> _Exercise_:
Although the data below holds other lines too, output only those from the line with "Task: Select the $660,000 cell for Colorado" up to and including the line with "Given: Download the", exactly as they appear.

> _Recorded information_:
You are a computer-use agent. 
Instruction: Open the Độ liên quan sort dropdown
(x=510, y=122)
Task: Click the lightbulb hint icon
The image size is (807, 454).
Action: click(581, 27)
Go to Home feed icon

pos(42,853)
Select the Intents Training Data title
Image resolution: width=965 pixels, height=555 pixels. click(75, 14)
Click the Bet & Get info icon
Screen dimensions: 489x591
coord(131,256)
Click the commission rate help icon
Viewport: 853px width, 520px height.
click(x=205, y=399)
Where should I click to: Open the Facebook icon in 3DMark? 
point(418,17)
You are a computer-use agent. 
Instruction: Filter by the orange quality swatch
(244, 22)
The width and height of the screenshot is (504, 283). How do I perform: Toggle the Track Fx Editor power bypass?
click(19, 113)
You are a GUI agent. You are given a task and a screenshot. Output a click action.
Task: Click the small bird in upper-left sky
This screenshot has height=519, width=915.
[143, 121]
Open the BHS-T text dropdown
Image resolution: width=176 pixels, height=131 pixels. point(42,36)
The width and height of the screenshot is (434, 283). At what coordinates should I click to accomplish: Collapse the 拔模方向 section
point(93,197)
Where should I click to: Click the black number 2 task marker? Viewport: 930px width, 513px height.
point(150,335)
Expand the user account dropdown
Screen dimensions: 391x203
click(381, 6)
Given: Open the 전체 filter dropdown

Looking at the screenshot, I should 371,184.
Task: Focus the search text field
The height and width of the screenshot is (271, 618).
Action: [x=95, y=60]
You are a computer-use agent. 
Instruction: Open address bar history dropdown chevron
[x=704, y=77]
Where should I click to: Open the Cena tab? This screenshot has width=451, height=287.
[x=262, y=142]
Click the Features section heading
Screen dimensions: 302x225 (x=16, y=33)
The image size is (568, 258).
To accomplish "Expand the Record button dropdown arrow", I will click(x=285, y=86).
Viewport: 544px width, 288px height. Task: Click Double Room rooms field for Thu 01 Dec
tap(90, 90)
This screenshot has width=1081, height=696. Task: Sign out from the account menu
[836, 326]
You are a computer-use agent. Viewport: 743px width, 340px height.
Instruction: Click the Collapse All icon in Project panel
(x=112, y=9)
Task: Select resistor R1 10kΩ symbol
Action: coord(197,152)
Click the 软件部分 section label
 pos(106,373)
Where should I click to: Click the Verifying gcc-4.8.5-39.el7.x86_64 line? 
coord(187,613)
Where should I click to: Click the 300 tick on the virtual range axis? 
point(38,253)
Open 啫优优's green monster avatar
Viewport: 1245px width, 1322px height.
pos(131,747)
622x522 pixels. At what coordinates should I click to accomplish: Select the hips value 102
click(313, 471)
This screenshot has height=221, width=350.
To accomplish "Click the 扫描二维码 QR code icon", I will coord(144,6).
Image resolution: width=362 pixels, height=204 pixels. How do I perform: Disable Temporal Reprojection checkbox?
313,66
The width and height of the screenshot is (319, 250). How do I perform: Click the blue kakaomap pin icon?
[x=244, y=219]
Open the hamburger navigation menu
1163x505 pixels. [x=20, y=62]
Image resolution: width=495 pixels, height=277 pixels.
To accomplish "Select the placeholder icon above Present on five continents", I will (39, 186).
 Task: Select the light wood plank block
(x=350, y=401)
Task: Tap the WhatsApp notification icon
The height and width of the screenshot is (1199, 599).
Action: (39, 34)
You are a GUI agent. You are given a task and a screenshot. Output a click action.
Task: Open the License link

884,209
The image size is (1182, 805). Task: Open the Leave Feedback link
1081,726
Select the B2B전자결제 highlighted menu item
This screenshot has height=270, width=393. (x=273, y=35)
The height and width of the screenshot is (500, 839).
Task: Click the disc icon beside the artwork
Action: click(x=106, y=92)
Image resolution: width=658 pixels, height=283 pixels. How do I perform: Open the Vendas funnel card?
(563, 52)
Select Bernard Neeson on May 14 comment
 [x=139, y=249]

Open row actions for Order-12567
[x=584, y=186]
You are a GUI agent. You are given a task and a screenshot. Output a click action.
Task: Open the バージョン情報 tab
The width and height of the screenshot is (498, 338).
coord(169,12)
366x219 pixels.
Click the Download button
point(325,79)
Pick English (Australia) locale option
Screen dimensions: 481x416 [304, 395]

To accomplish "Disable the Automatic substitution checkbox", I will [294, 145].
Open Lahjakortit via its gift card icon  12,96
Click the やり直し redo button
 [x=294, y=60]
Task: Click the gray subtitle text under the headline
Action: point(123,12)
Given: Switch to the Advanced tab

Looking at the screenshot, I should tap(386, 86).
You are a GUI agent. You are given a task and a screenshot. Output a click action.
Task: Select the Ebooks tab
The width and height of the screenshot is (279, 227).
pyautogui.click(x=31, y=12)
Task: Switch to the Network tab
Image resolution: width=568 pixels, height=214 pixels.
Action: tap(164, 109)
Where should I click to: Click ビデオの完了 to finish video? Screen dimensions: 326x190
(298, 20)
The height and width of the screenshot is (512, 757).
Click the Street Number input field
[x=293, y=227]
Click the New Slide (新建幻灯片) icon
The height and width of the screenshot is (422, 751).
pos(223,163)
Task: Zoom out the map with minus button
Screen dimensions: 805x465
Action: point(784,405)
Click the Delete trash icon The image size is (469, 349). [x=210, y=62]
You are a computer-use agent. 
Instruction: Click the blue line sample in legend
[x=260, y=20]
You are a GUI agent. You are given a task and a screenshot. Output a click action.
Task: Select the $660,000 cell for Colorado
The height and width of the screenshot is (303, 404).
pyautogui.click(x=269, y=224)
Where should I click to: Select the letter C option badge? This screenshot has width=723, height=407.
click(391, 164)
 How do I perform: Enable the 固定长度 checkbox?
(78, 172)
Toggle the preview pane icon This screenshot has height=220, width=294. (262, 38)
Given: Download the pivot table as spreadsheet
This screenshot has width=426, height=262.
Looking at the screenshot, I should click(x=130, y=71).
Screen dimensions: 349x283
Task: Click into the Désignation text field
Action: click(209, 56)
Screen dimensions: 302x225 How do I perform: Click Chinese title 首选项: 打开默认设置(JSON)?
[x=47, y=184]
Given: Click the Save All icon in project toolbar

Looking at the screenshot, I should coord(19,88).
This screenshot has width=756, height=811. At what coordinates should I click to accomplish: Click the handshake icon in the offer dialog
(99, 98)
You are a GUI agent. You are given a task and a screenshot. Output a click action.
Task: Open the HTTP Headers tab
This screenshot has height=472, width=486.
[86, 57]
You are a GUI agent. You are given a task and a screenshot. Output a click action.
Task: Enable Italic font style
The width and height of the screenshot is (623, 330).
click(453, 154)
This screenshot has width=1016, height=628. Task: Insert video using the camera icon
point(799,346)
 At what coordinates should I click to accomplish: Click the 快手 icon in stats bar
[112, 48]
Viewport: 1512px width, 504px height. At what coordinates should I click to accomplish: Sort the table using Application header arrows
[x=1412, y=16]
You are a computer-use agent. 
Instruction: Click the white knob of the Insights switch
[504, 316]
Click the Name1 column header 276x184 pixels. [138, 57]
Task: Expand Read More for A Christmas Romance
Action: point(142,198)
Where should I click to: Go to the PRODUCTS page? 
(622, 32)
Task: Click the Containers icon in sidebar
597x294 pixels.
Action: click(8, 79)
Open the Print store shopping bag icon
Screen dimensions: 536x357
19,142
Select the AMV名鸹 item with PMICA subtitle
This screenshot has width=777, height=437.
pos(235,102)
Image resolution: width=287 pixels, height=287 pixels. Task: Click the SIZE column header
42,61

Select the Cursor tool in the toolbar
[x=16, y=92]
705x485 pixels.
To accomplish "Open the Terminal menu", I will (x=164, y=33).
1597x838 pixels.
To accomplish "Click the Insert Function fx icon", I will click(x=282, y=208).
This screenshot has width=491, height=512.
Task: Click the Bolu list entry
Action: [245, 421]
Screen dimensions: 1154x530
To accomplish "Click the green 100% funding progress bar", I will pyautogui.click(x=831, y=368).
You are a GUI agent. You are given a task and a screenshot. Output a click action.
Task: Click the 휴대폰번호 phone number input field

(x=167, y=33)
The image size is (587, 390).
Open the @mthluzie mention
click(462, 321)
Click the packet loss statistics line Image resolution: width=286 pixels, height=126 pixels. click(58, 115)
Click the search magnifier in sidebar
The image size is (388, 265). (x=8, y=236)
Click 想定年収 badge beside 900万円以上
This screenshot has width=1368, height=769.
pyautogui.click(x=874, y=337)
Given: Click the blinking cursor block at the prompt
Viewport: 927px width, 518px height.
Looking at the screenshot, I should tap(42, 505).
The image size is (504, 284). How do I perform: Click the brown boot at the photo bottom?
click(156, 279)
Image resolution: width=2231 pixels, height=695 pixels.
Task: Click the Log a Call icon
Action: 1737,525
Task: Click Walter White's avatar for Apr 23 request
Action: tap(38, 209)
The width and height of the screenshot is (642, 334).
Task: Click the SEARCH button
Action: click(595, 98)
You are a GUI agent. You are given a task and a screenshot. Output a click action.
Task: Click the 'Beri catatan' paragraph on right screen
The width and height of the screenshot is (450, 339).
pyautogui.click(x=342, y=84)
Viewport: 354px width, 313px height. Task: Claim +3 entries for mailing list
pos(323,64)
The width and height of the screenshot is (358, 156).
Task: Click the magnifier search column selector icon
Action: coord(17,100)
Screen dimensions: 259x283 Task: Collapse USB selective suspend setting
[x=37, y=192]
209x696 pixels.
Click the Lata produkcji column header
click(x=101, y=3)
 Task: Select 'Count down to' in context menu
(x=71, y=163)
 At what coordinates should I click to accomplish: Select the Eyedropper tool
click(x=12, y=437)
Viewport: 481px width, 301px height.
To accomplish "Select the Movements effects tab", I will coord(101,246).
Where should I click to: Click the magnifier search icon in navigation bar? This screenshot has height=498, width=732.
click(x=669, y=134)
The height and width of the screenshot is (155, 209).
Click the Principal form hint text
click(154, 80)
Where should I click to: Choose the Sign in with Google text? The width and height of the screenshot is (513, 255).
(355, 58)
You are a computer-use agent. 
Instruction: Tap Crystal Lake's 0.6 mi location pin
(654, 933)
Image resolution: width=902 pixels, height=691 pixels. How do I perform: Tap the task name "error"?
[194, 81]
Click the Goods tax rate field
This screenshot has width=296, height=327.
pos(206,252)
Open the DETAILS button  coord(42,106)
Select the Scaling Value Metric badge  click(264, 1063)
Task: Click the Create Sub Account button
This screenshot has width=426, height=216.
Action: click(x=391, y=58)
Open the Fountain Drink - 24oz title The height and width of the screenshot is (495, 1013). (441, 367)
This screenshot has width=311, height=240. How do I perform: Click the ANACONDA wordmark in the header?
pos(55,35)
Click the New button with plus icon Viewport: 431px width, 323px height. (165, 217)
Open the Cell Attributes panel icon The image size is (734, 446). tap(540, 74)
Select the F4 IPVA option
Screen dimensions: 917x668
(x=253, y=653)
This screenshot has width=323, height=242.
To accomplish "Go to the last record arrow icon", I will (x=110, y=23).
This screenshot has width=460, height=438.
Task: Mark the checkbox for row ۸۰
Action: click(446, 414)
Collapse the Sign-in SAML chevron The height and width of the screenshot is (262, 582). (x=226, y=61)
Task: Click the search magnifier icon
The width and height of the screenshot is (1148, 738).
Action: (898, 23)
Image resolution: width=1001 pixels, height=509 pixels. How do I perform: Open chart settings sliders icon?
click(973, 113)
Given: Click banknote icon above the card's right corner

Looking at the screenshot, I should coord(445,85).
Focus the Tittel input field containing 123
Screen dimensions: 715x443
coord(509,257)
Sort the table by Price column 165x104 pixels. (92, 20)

> _Response_:
Task: Select the $660,000 cell for Colorado
The height and width of the screenshot is (303, 404).
pyautogui.click(x=269, y=224)
Where should I click to: Select the letter C option badge? This screenshot has width=723, height=407.
click(391, 164)
 How do I perform: Enable the 固定长度 checkbox?
(78, 172)
Toggle the preview pane icon This screenshot has height=220, width=294. (262, 38)
Given: Download the pivot table as spreadsheet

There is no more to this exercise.